[Chicago Crossings: Bridges and Boundaries, reel 72; Spertus Museum]

Continuing from tape K287-28, the Kartemquin crew interviews the students and instructors who took part in the mural project done in conjunction with the Spertus Museum of Judaica's 1992 exhibition "Bridges and Boundaries." In this tape, they primarily talk to the two instructors, Esther and Kiela, about their experiences with the mural project and why they decided to participate.

0:00Copy video clip URL Color bars.

0:12Copy video clip URL Rebecca from the museum explains to the teachers why they aren’t able to eat cheese and other non-kosher food inside the museum, and talks a little about the potential origins of kosher regulations.

2:45Copy video clip URL Jerry Blumenthal returns to the question he asked at the end of tape K287-28, about what happens next now that the project is over and they have to go back to the “real world.” Naomi talks about how they will take this experience and the things they learned out into their everyday lives. “I think every experience has an effect on your person.”

5:26Copy video clip URL Hozy talks about a moment when he was chastised for something he said to the Jewish girls in the group.

7:07Copy video clip URL Brief color bars. Hozy talks about the music they listened to while they worked, and how they had to share the stereo and take turns listening to what they wanted to listen to. The class also talks about the assumptions we make about the music that people like to listen too. Kiela talks about how everybody probably thinks that they listen to “everything” but that really we all have different tastes.

9:10Copy video clip URL Someone points out that Joe is drawing a cartoon image of everybody in the class and they have fun identifying everyone he’s drawn so far.

12:50Copy video clip URL Blumenthal asks the teachers why they signed on to do this project. Esther says it sounded interesting to her, and she’s glad she did it. She talks about enjoying the group dynamic and that she particularly enjoys doing murals and hopes to continue to produce them.

14:25Copy video clip URL Kiela says that she was initially hesitant about this mural project, but that she prayed on it and decided that she should do it because it was a chance to grow. She says she loves doing collaborative murals and is glad she participated. Blumenthal asks her to clarify her initial reservations about the project, and she says she was worried it would be more confrontational than it was. She admits that maybe she didn’t give human beings as much credit as she would like to.

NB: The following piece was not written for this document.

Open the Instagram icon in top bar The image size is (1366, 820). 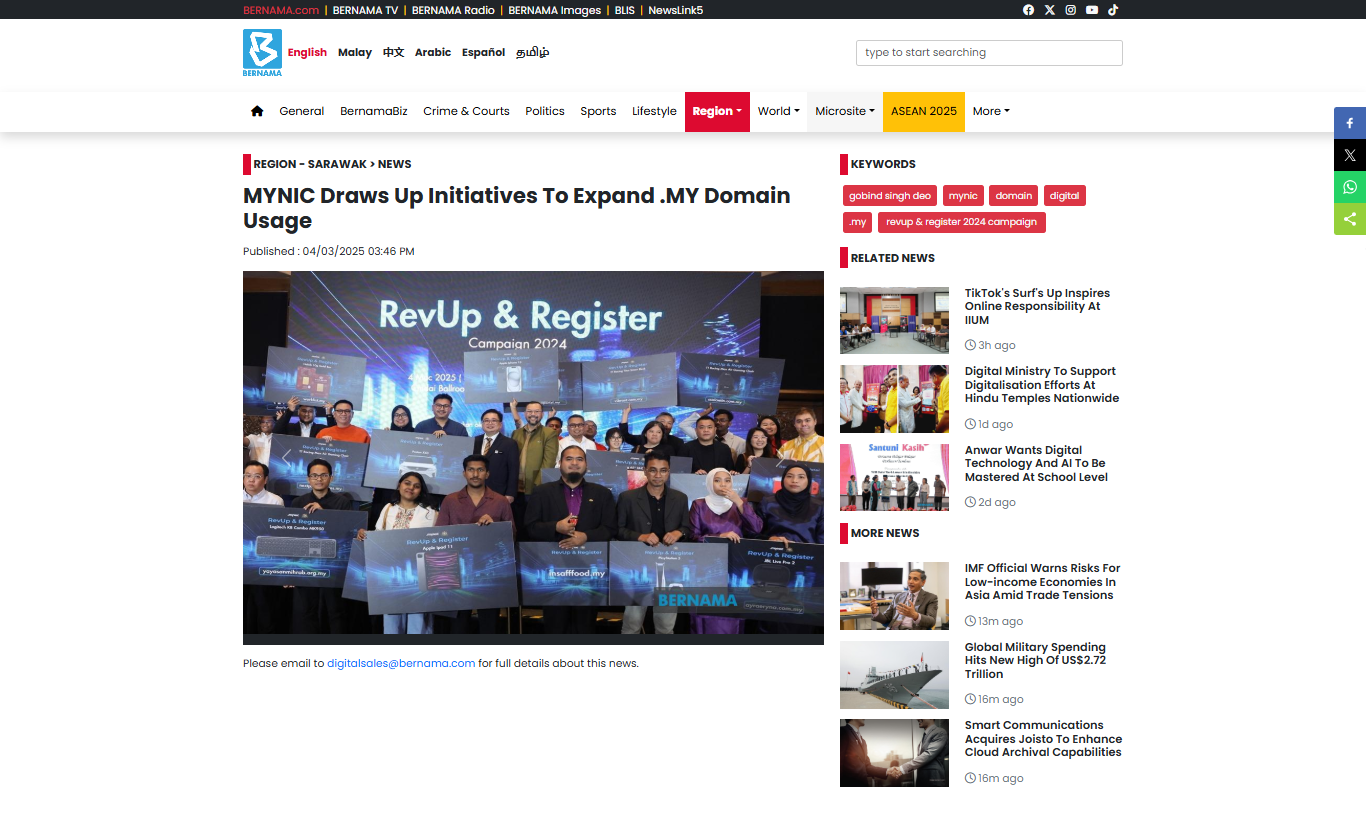1070,10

20:00Copy video clip URL Kiela wonders what black folks will think about the mural when it’s up in the neighborhood. She says she hasn’t seen as many black people coming to the mural and poking their head in to see how the mural is going, so she less of a sense of what the reaction might be outside. She talks about how museum spaces like this don’t often appeal to blue collar people, and so the only reactions you get tend to be from people who are already predisposed towards art.